TASK TO CARRY OUT:
Pull out every line of the entries below that contains the string "screenshot", matching case exactly.

Some entries:
┄┄┄┄┄┄┄┄┄┄

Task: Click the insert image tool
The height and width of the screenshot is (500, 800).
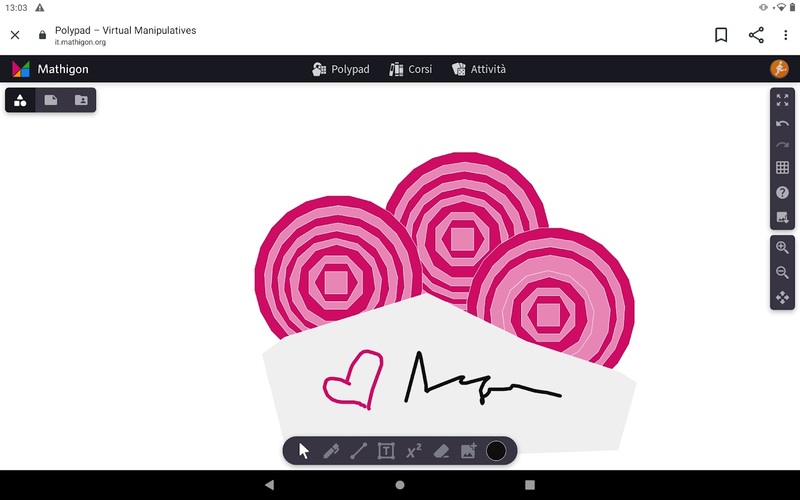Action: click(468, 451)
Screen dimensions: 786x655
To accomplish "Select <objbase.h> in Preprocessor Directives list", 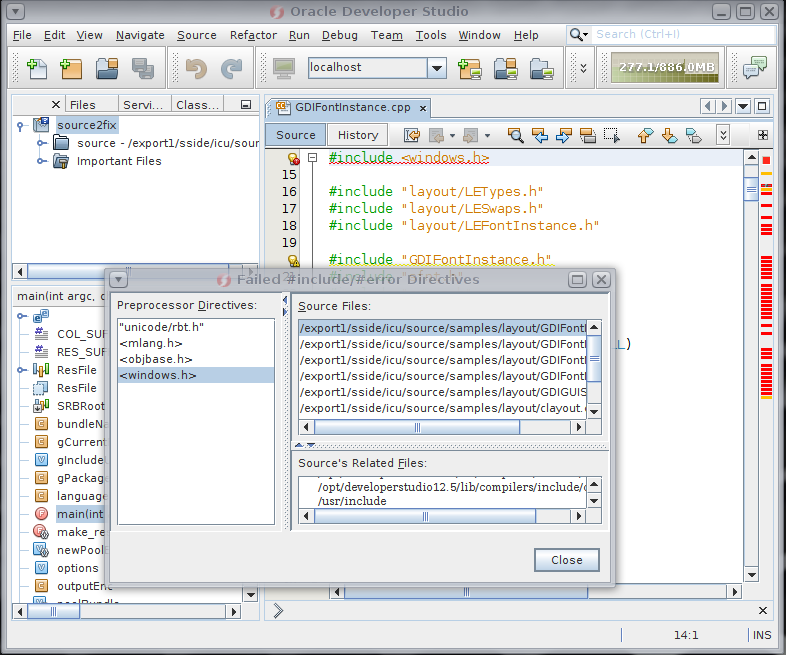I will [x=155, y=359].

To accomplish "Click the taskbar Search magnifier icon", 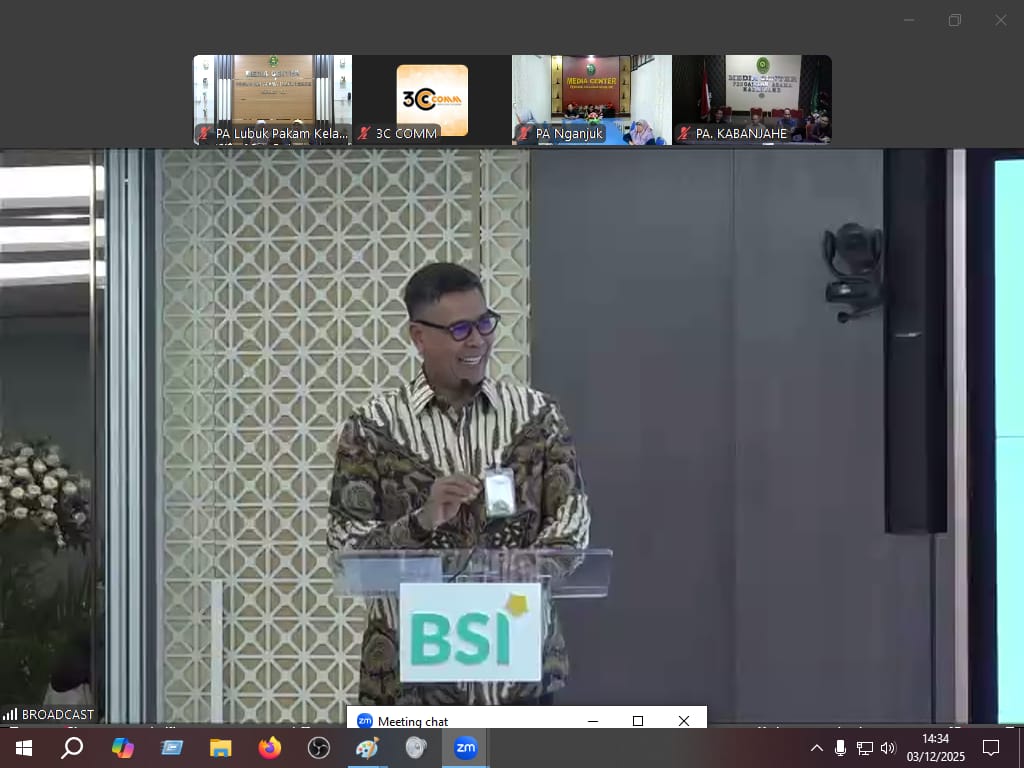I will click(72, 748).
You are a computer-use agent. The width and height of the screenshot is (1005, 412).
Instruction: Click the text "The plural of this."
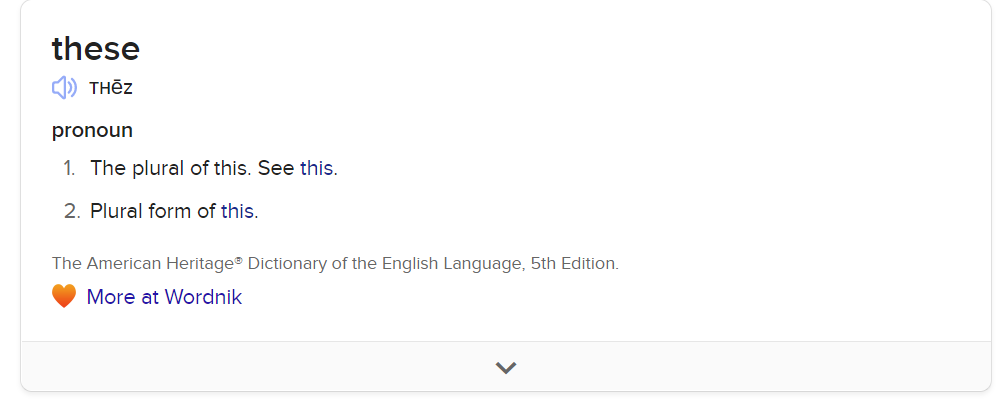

┄┄┄┄┄┄┄┄┄┄

TASK ANSWER:
The height and width of the screenshot is (500, 800).
You are a computer-use agent. The width and height of the screenshot is (1005, 412).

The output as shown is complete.